As with the ‘bizarre incentives’, the unintended consequences are potential as opposed actual. Nonetheless, this should not mean that either or indeed both are routinely dismissed out of hand. For a Prevent strategy that continues to struggle to shed its historical legacy, such concerns will no doubt be pounced upon by those who seek to criticise and condemn it at every given juncture, many of whom do so for their own ideological or political gain. For those seeking ‘evidence’ that extremism and radicalisation is solely a ‘problem’ of Muslims and Islam, so the unintended consequences have the potential to feed their fires also. For them, any increase in numbers of Muslims being referred to Prevent would be a god-send that they – like those previously – would seek to equally exploit albeit for entirely ideological and political causes: those that seek to demarcate and divide along the lines of who can and cannot be a part of who ‘we’ are perceived to be.

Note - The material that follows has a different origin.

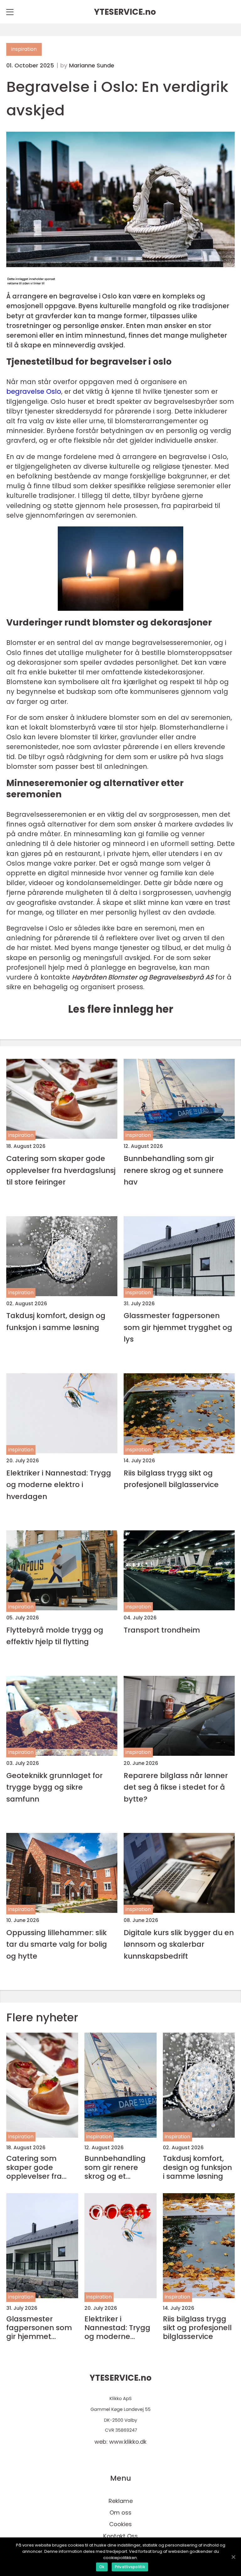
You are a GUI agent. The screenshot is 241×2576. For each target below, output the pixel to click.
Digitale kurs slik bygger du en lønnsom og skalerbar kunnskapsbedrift (179, 1944)
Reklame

In spite of the criticisms briefly referred to previously, Britain’s Prevent strategy was recently described as the ‘best practice model’ for tackling counter-terror by the head of Europol (the European Union’s law enforcement agency). In this respect, it can only be positive that the strategy is placing a greater emphasis on the potential links between mental and psychiatric health and an individual’s vulnerability to extremism and radicalisation. While so, it is always necessary to reflect on the less obvious impacts of any new policy directives or innovations to ensure that the unintended consequences and perverse incentives are, at all times, minimised.